Pixel coordinate grounding data:
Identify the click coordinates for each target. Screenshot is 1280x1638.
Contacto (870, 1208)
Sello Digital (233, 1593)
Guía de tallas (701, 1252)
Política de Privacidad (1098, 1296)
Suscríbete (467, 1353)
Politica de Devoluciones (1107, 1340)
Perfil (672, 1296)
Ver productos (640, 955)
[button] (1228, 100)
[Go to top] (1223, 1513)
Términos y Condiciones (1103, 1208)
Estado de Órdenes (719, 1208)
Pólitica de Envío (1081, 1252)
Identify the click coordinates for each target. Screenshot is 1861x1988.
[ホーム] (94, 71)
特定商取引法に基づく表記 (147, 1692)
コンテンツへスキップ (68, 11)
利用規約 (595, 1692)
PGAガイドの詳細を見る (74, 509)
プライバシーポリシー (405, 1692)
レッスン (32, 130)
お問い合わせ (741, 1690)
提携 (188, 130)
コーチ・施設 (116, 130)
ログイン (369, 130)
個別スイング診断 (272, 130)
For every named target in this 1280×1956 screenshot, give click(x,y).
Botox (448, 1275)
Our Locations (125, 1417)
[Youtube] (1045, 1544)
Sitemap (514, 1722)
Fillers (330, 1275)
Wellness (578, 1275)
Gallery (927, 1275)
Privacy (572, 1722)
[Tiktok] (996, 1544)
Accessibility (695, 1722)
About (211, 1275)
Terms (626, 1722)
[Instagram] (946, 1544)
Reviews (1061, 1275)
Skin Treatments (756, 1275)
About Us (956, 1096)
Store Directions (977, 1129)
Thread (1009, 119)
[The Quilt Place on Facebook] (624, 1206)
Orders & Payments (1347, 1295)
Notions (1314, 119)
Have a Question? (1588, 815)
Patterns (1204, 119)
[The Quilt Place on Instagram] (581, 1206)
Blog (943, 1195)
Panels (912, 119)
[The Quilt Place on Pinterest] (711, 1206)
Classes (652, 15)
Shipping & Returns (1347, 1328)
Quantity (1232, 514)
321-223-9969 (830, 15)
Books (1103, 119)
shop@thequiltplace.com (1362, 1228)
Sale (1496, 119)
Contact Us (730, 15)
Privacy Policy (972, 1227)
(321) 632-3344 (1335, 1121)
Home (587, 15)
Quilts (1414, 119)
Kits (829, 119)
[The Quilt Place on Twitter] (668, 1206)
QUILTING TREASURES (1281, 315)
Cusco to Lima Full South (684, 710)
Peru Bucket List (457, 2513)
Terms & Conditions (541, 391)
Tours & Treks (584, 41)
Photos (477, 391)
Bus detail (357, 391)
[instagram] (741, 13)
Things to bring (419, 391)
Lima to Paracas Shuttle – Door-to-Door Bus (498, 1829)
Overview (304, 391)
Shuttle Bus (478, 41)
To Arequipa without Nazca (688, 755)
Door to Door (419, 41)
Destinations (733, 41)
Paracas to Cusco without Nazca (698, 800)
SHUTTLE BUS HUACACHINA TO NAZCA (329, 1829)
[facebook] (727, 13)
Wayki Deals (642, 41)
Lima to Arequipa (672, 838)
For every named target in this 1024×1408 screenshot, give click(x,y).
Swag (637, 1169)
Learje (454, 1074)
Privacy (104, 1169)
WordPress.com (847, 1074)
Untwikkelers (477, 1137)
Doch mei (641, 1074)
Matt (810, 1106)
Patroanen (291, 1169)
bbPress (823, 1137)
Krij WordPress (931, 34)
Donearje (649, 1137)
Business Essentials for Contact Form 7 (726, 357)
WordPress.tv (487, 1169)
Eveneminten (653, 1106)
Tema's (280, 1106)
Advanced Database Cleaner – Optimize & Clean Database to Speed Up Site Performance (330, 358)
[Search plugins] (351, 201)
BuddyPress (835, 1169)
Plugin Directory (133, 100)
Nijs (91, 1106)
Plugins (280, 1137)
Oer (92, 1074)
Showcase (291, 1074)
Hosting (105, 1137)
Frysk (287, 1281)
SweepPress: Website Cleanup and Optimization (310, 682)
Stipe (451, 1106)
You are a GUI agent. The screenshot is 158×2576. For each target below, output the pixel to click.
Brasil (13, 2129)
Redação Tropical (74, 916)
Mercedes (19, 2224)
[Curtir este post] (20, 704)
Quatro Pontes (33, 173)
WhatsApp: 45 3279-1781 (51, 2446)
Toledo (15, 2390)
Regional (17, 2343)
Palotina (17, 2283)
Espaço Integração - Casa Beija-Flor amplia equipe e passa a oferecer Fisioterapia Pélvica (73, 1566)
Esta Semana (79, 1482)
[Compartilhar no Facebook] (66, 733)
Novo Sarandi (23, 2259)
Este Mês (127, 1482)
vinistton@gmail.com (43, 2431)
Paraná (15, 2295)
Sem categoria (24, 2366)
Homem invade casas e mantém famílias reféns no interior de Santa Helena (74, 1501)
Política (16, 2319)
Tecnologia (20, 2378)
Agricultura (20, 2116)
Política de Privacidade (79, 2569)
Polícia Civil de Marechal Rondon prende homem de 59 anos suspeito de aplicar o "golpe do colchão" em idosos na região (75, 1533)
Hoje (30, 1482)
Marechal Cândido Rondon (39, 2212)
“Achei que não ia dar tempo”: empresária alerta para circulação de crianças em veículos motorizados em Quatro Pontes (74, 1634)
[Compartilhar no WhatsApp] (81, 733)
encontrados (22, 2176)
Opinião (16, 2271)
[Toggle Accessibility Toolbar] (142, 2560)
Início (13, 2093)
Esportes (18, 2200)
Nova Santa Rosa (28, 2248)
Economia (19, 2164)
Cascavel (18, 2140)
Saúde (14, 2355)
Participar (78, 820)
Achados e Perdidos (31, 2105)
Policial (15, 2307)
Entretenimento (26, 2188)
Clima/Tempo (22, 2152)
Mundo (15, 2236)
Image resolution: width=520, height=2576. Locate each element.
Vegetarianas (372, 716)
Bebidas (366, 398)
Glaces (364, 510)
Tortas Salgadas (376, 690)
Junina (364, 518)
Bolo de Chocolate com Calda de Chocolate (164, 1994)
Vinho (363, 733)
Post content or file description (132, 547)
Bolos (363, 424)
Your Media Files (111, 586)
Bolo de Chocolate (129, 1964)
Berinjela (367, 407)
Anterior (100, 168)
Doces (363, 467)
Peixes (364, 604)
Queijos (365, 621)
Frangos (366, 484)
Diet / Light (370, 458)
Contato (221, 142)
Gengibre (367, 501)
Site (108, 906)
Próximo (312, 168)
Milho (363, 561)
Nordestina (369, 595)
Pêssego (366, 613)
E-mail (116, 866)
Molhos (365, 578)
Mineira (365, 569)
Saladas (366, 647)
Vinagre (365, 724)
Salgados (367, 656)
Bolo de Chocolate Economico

■ Task details ■
Reproduce all of the data exactly as given.

■ Response to the exercise ■
Identify the click coordinates for each target. Screenshot is 1280x1638.
Contacto (870, 1208)
Sello Digital (233, 1593)
Guía de tallas (701, 1252)
Política de Privacidad (1098, 1296)
Suscríbete (467, 1353)
Politica de Devoluciones (1107, 1340)
Perfil (672, 1296)
Ver productos (640, 955)
[button] (1228, 100)
[Go to top] (1223, 1513)
Términos y Condiciones (1103, 1208)
Estado de Órdenes (719, 1208)
Pólitica de Envío (1081, 1252)
Identify the click coordinates for each target. Screenshot is 1861x1988.
[ホーム] (94, 71)
特定商取引法に基づく表記 (147, 1692)
コンテンツへスキップ (68, 11)
利用規約 (595, 1692)
PGAガイドの詳細を見る (74, 509)
プライバシーポリシー (405, 1692)
レッスン (32, 130)
お問い合わせ (741, 1690)
提携 (188, 130)
コーチ・施設 (116, 130)
ログイン (369, 130)
個別スイング診断 (272, 130)
For every named target in this 1280×1956 screenshot, give click(x,y).
Botox (448, 1275)
Our Locations (125, 1417)
[Youtube] (1045, 1544)
Sitemap (514, 1722)
Fillers (330, 1275)
Wellness (578, 1275)
Gallery (927, 1275)
Privacy (572, 1722)
[Tiktok] (996, 1544)
Accessibility (695, 1722)
About (211, 1275)
Terms (626, 1722)
[Instagram] (946, 1544)
Reviews (1061, 1275)
Skin Treatments (756, 1275)
About Us (956, 1096)
Store Directions (977, 1129)
Thread (1009, 119)
[The Quilt Place on Facebook] (624, 1206)
Orders & Payments (1347, 1295)
Notions (1314, 119)
Have a Question? (1588, 815)
Patterns (1204, 119)
[The Quilt Place on Instagram] (581, 1206)
Blog (943, 1195)
Panels (912, 119)
[The Quilt Place on Pinterest] (711, 1206)
Classes (652, 15)
Shipping & Returns (1347, 1328)
Quantity (1232, 514)
321-223-9969 (830, 15)
Books (1103, 119)
shop@thequiltplace.com (1362, 1228)
Sale (1496, 119)
Contact Us (730, 15)
Privacy Policy (972, 1227)
(321) 632-3344 (1335, 1121)
Home (587, 15)
Quilts (1414, 119)
Kits (829, 119)
[The Quilt Place on Twitter] (668, 1206)
QUILTING TREASURES (1281, 315)
Cusco to Lima Full South (684, 710)
Peru Bucket List (457, 2513)
Terms & Conditions (541, 391)
Tours & Treks (584, 41)
Photos (477, 391)
Bus detail (357, 391)
[instagram] (741, 13)
Things to bring (419, 391)
Lima to Paracas Shuttle – Door-to-Door Bus (498, 1829)
Overview (304, 391)
Shuttle Bus (478, 41)
To Arequipa without Nazca (688, 755)
Door to Door (419, 41)
Destinations (733, 41)
Paracas to Cusco without Nazca (698, 800)
SHUTTLE BUS HUACACHINA TO NAZCA (329, 1829)
[facebook] (727, 13)
Wayki Deals (642, 41)
Lima to Arequipa (672, 838)
For every named target in this 1024×1408 screenshot, give click(x,y).
Swag (637, 1169)
Learje (454, 1074)
Privacy (104, 1169)
WordPress.com (847, 1074)
Untwikkelers (477, 1137)
Doch mei (641, 1074)
Matt (810, 1106)
Patroanen (291, 1169)
bbPress (823, 1137)
Krij WordPress (931, 34)
Donearje (649, 1137)
Business Essentials for Contact Form 7 (726, 357)
WordPress.tv (487, 1169)
Eveneminten (653, 1106)
Tema's (280, 1106)
Advanced Database Cleaner – Optimize & Clean Database to Speed Up Site Performance (330, 358)
[Search plugins] (351, 201)
BuddyPress (835, 1169)
Plugin Directory (133, 100)
Nijs (91, 1106)
Plugins (280, 1137)
Oer (92, 1074)
Showcase (291, 1074)
Hosting (105, 1137)
Frysk (287, 1281)
SweepPress: Website Cleanup and Optimization (310, 682)
Stipe (451, 1106)
You are a GUI agent. The screenshot is 158×2576. For each target below, output the pixel to click.
Brasil (13, 2129)
Redação Tropical (74, 916)
Mercedes (19, 2224)
[Curtir este post] (20, 704)
Quatro Pontes (33, 173)
WhatsApp: 45 3279-1781 (51, 2446)
Toledo (15, 2390)
Regional (17, 2343)
Palotina (17, 2283)
Espaço Integração - Casa Beija-Flor amplia equipe e passa a oferecer Fisioterapia Pélvica (73, 1566)
Esta Semana (79, 1482)
[Compartilhar no Facebook] (66, 733)
Novo Sarandi (23, 2259)
Este Mês (127, 1482)
vinistton@gmail.com (43, 2431)
Paraná (15, 2295)
Sem categoria (24, 2366)
Homem invade casas e mantém famílias reféns no interior de Santa Helena (74, 1501)
Política (16, 2319)
Tecnologia (20, 2378)
Agricultura (20, 2116)
Política de Privacidade (79, 2569)
Polícia Civil de Marechal Rondon prende homem de 59 anos suspeito de aplicar o "golpe do colchão" em idosos na região (75, 1533)
Hoje (30, 1482)
Marechal Cândido Rondon (39, 2212)
“Achei que não ia dar tempo”: empresária alerta para circulação de crianças em veículos motorizados em Quatro Pontes (74, 1634)
[Compartilhar no WhatsApp] (81, 733)
encontrados (22, 2176)
Opinião (16, 2271)
[Toggle Accessibility Toolbar] (142, 2560)
Início (13, 2093)
Esportes (18, 2200)
Nova Santa Rosa (28, 2248)
Economia (19, 2164)
Cascavel (18, 2140)
Saúde (14, 2355)
Participar (78, 820)
Achados e Perdidos (31, 2105)
Policial (15, 2307)
Entretenimento (26, 2188)
Clima/Tempo (22, 2152)
Mundo (15, 2236)
Image resolution: width=520, height=2576. Locate each element.
Vegetarianas (372, 716)
Bebidas (366, 398)
Glaces (364, 510)
Tortas Salgadas (376, 690)
Junina (364, 518)
Bolo de Chocolate com Calda de Chocolate (164, 1994)
Vinho (363, 733)
Post content or file description (132, 547)
Bolos (363, 424)
Your Media Files (111, 586)
Bolo de Chocolate (129, 1964)
Berinjela (367, 407)
Anterior (100, 168)
Doces (363, 467)
Peixes (364, 604)
Queijos (365, 621)
Frangos (366, 484)
Diet / Light (370, 458)
Contato (221, 142)
Gengibre (367, 501)
Site (108, 906)
Próximo (312, 168)
Milho (363, 561)
Nordestina (369, 595)
Pêssego (366, 613)
E-mail (116, 866)
Molhos (365, 578)
Mineira (365, 569)
Saladas (366, 647)
Vinagre (365, 724)
Salgados (367, 656)
Bolo de Chocolate Economico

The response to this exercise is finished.